Du tatouage à l’illustration, il n’y a qu’un pas. Jean-Luc Navette l’a franchi depuis longtemps et fait son choix. Le tatouage ce n’est plus pour lui. Rassurez-vous, ses fantômes continuent de nous hanter à travers ses ouvrages. Qu’il délaisse l’encre pour le crayon, qu’il jongle de portraits de disparus en scénographies énigmatiques. Jean-Luc a le goût de la narration et de la musicalité, et c’est à travers ses illustrations qu’il transmet sa passion pour le blues et les âmes esseulées.Les livres et les expositions se succèdent, de même que les collaborations avec des musiciens pour la création de pochettes ou d’identité visuelle.

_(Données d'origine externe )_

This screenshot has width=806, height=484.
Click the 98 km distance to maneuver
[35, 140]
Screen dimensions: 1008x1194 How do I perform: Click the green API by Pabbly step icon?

A chaque ouvrage, on est à la fois émerveillé et mélancolique ; et quand on le referme, on attend avec impatience la prochaine parution.
Salut Jean-Luc, ça fait longtemps. Peux-tu me parler un peu de ton processus de création ? Dans quelle ambiance tu as besoin d'être pour créer?
Ma méthode, c'est de rallumer une cigarette et de tourner la face du disque. Et au bout d'un moment, si tu as mis les bons disques, ça vient et la motivation arrive.
Est-ce que tu as des périodes de page blanche ?
La dernière fois qu'on s'est parlés, je sortais d'une longue période de page blanche. Donc j'ai mis au point des nouvelles méthodes pour éviter de retomber là-dedans.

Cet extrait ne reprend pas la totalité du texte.